Finalmente, el último Imacec de julio, esperado con ansias y celebrado con poco recato, da cuenta de un asunto similar. El resultado de 3,2% debe casi un punto porcentual a que julio de este año tuvo dos días hábiles más que el año pasado. La autoridad, sabiéndolo, no lo mencionó. Pero sí lo hizo, y a los cuatro vientos, en noviembre pasado, cuando se conoció el crecimiento de septiembre, esa vez castigado por exactamente el mismo efecto con signo
contrario.
Puede ser que argumentando con estimaciones y descripciones exageradas se gane la refriega política. Puede que sirva para obtener algún apoyo a una medida que se considera adecuada. O también, que con ello se busque levantar las alicaídas expectativas.

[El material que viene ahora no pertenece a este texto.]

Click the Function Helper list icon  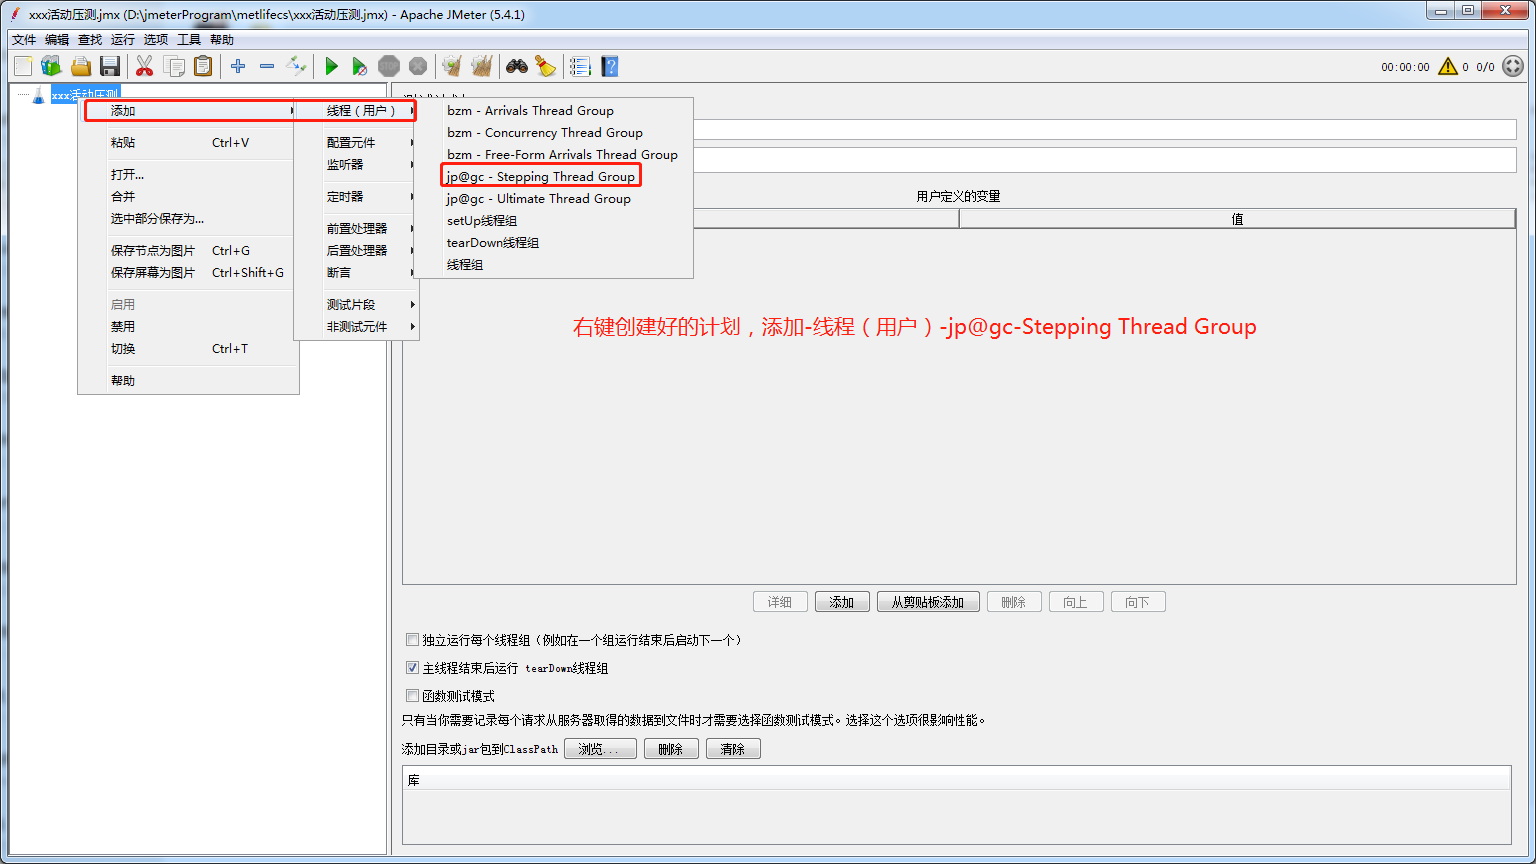point(580,66)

Pero es un error. Mal que mal, si los cálculos no son creíbles, ¿qué se puede esperar de las decisiones de política económica? ¿Cómo se puede negociar un proyecto de ley de manera constructiva? Los mismos objetivos loables —lograr apoyo a una medida o proteger las expectativas— se terminan socavando.
Y existe, además, un efecto colateral más silencioso y dañino. Si las estimaciones de los economistas son reflejo de sus deseos más que de las posibilidades, progresivamente perderán autoridad y credibilidad, atentando contra una deliberación informada. No nos quejemos después.